CV Project Overview

Author: Danylo Vanin

This project implements a deep learning model that uses a combination of CNN and LSTM to generate textual descriptions of images. The model is trained on the Flickr8k dataset, which consists of 8,000 images each paired with five different captions. The implementation uses the VGG16 architecture to extract features from the images, and an LSTM network to generate captions based on these features.

Requirements

  • Python 3.x
  • Keras
  • NumPy
  • Matplotlib
  • IPython
  • Jupyter Notebook or similar Python environment

This code is tested with Python 3.8, but should be compatible with other versions that support the libraries listed.

Setup and Installation

First, ensure that Python 3.x and pip are installed on your system. You can then install the required Python libraries using pip:

pip install keras numpy matplotlib ipython jupyter

Dataset Download

The dataset used is the Flickr8k dataset, which can be downloaded using the following commands. These commands fetch the dataset and accompanying annotations, unzip them, and clean up the downloaded zip files.
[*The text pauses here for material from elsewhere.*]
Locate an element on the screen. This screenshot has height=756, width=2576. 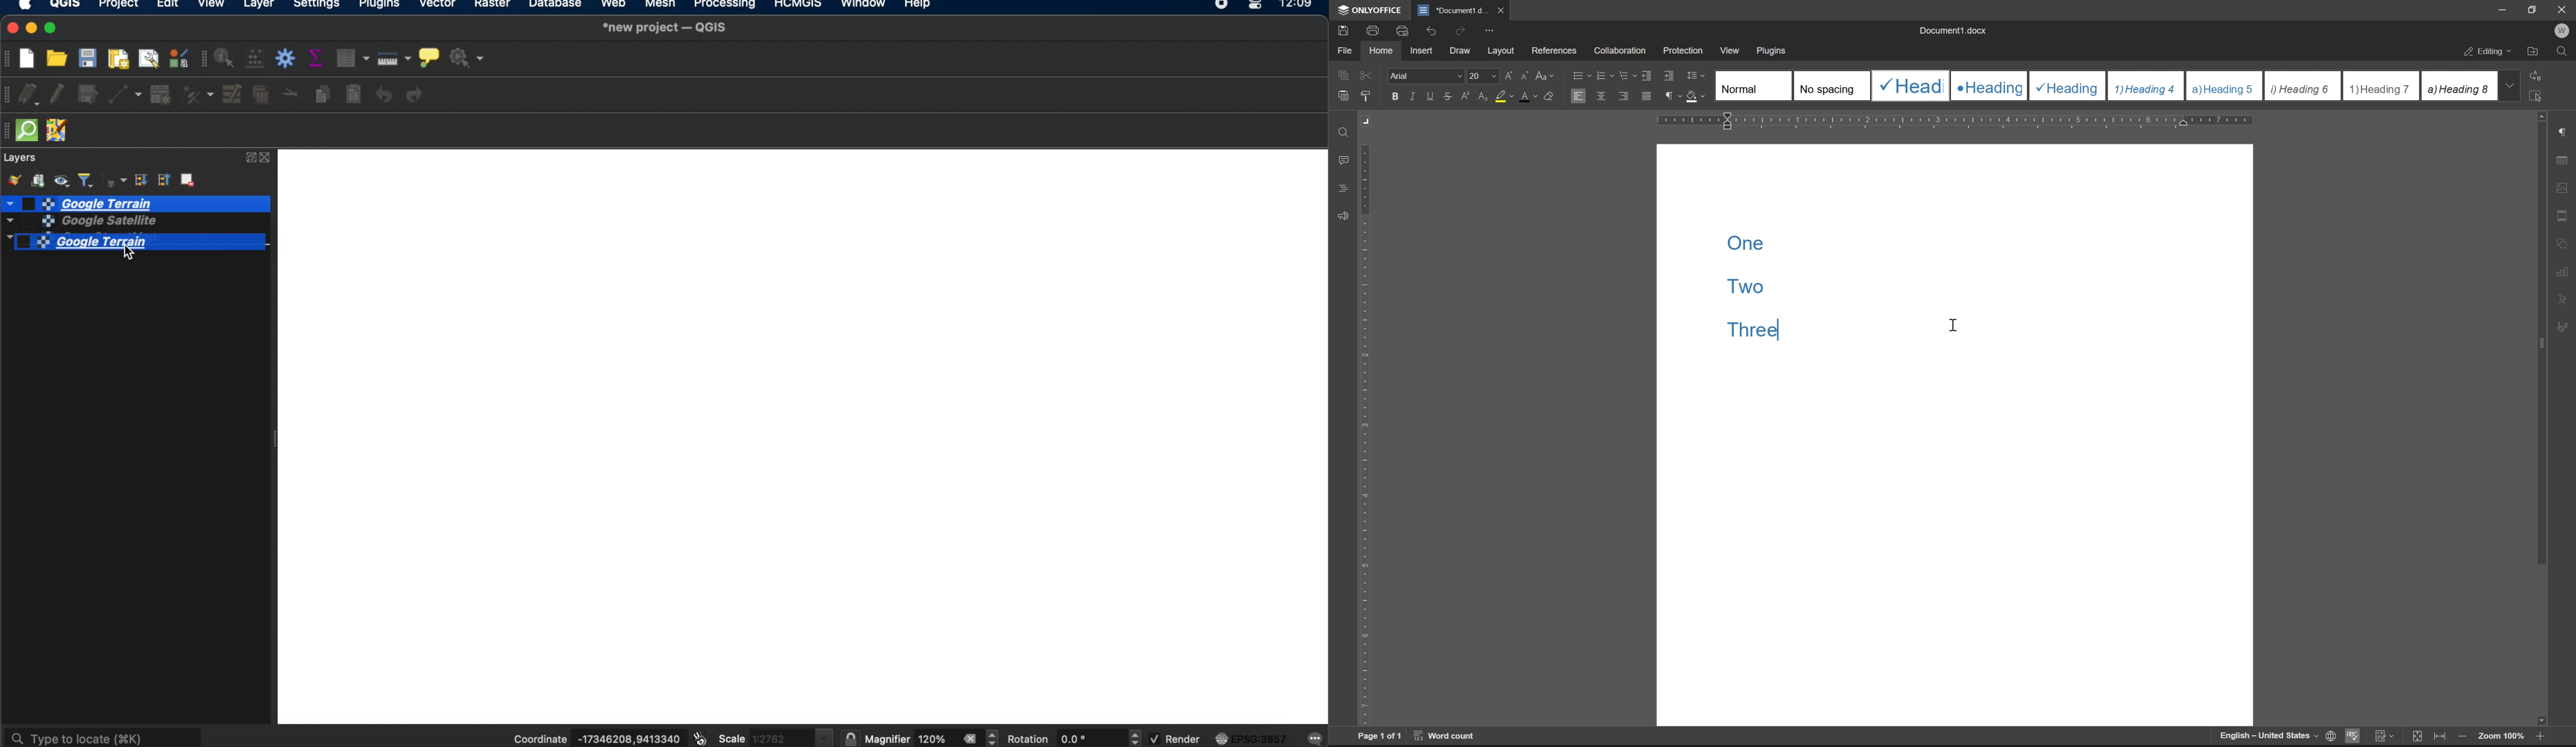
Normal is located at coordinates (1754, 85).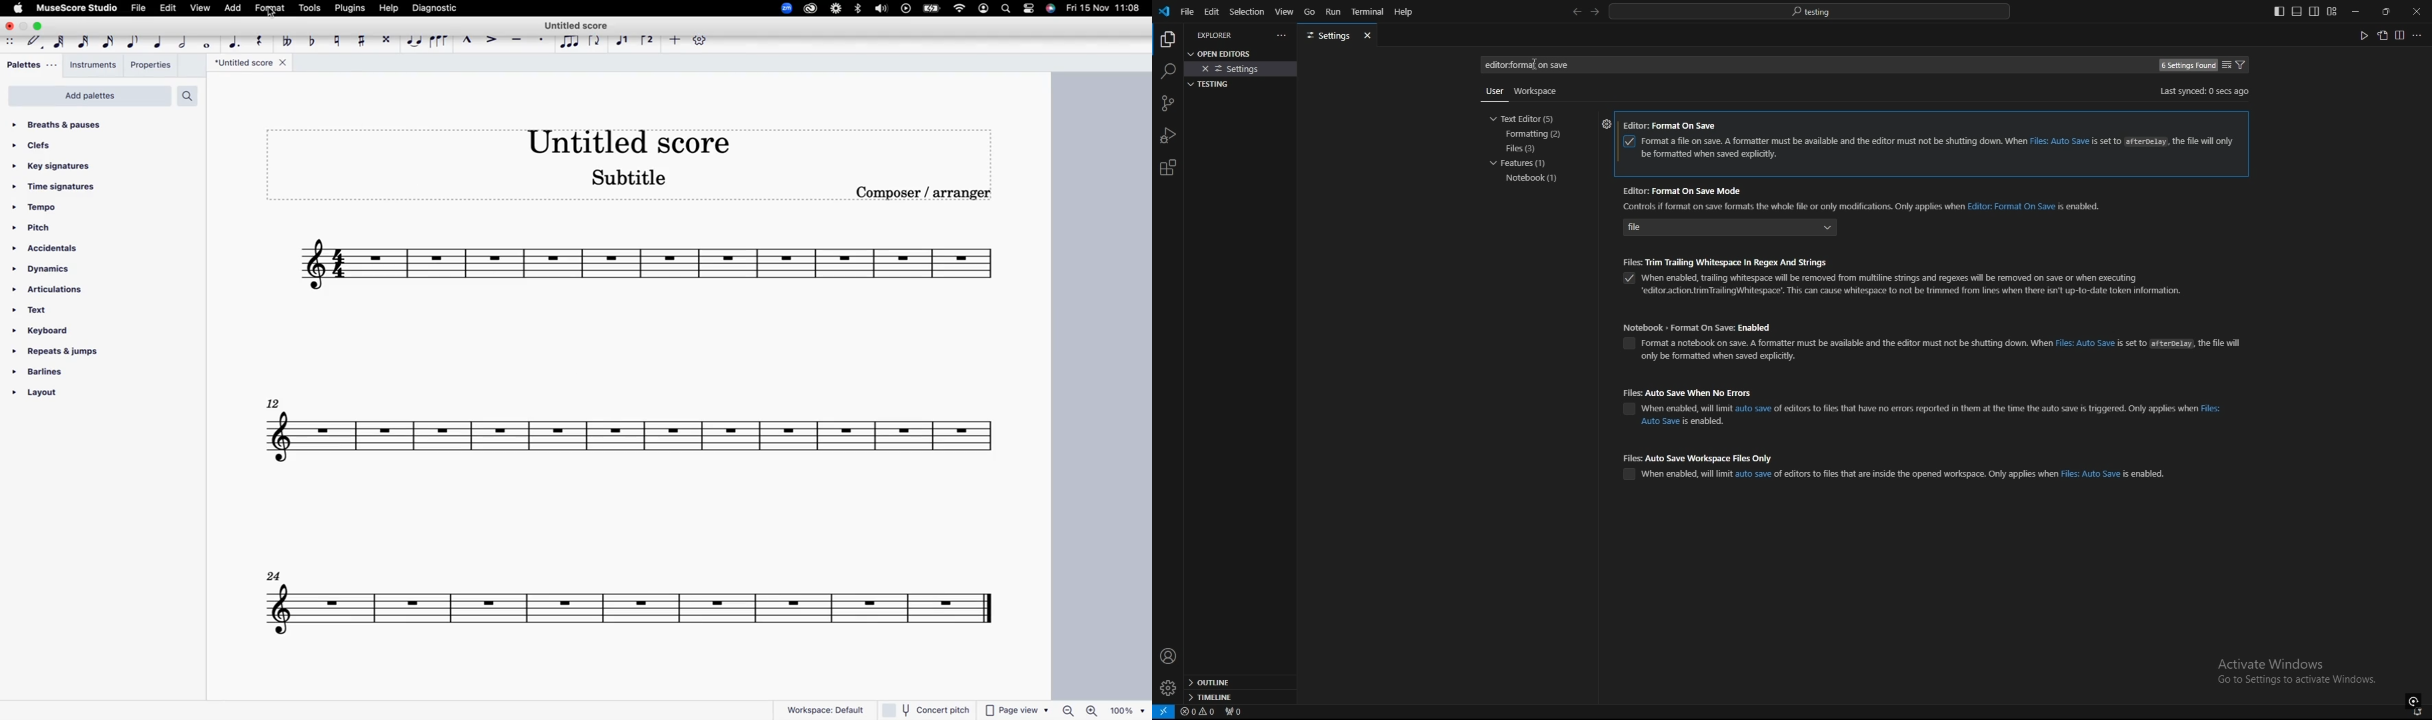  What do you see at coordinates (38, 227) in the screenshot?
I see `pitch` at bounding box center [38, 227].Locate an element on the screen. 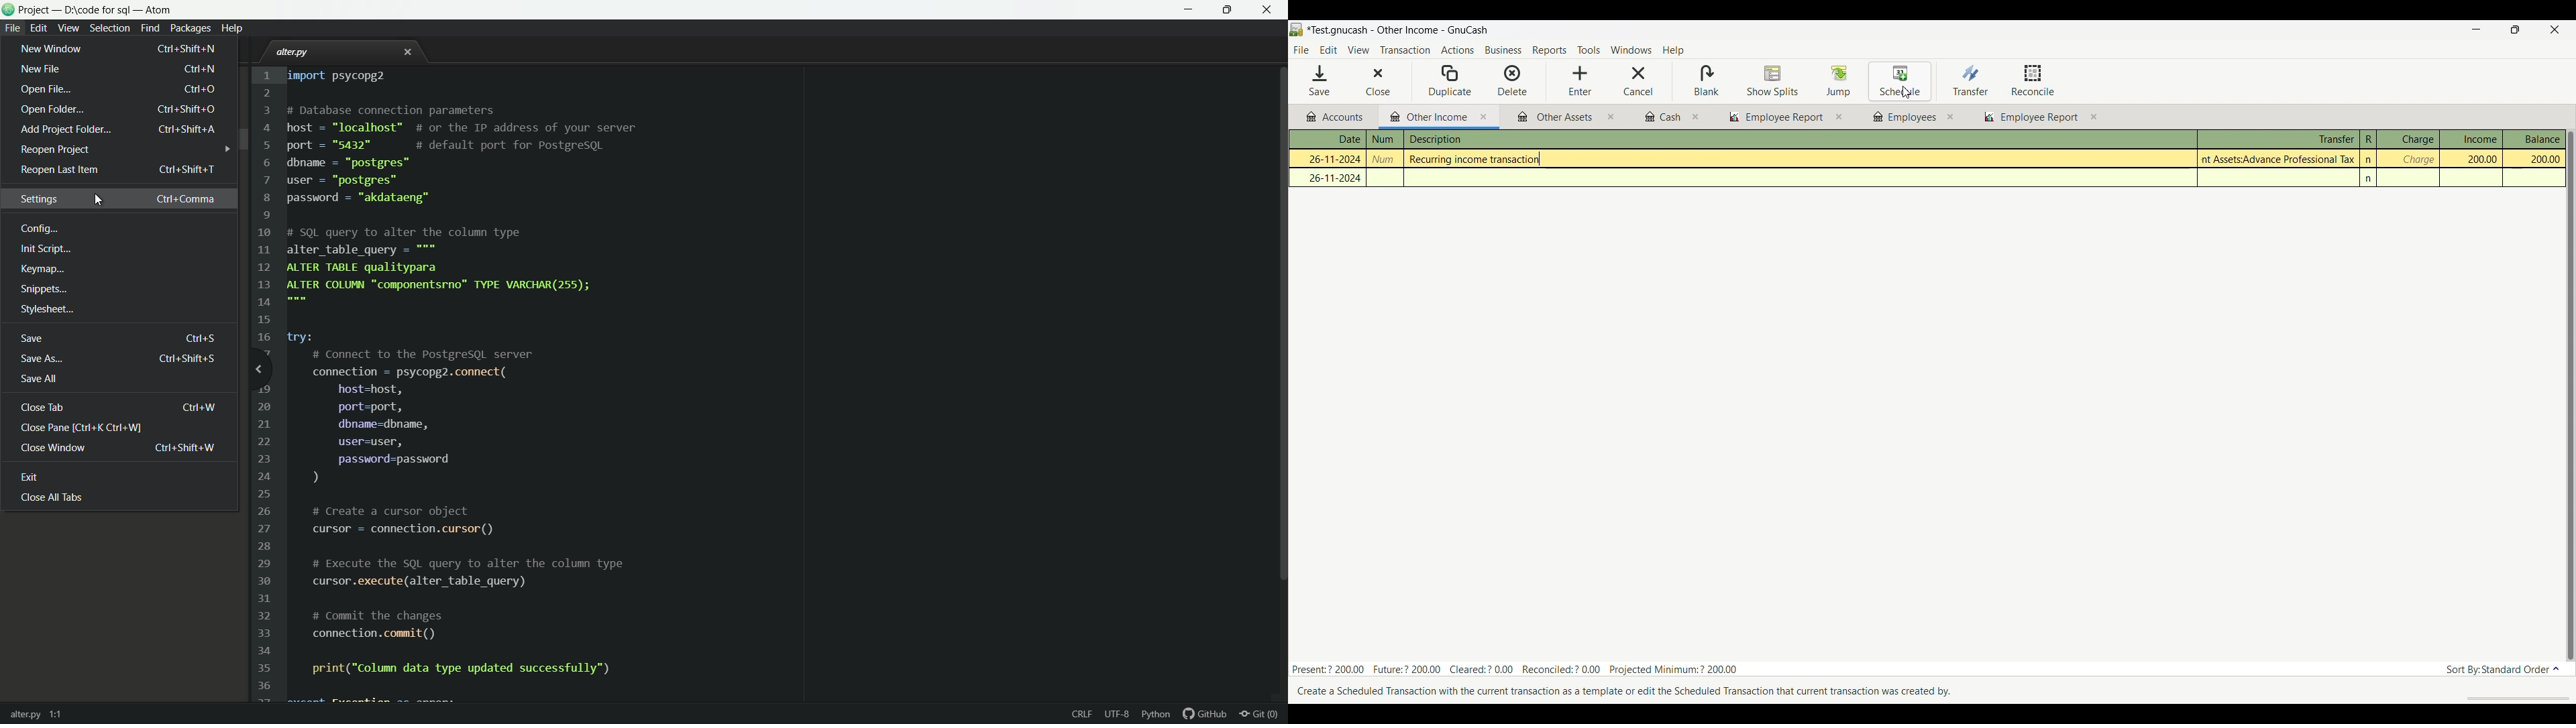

wget -q https://github.com/jbrownlee/Datasets/releases/download/Flickr8k/Flickr8k_Dataset.zip
wget -q https://github.com/jbrownlee/Datasets/releases/download/Flickr8k/Flickr8k_text.zip
unzip -qq Flickr8k_Dataset.zip
unzip -qq Flickr8k_text.zip
rm Flickr8k_Dataset.zip Flickr8k_text.zip

Ensure you have sufficient storage and network conditions for downloading and unzipping the dataset which includes thousands of images and captions.

Running the Code

  1. Start your Jupyter Notebook or Python environment where you can run .ipynb or .py files.
  2. Load the script provided in the repository.
  3. Execute the script which is self-contained. It will process the images, train the model, and provide output directly in your Python environment.

The script will display an image from the dataset, process all image captions, extract features from images using a pre-trained VGG16 model, prepare sequences, and finally, train a neural network to generate captions. Model progress will be plotted after training, showing loss and accuracy over epochs.

Example Usage

After running the script, you can use the model to generate captions for new images by calling the generate_desc function:

photo_features = extract_features('path_to_your_image.jpg')
description = generate_desc(model, tokenizer, photo_features, max_length)
print("Generated Description:", description)

Replace 'path_to_your_image.jpg' with the actual path to your image.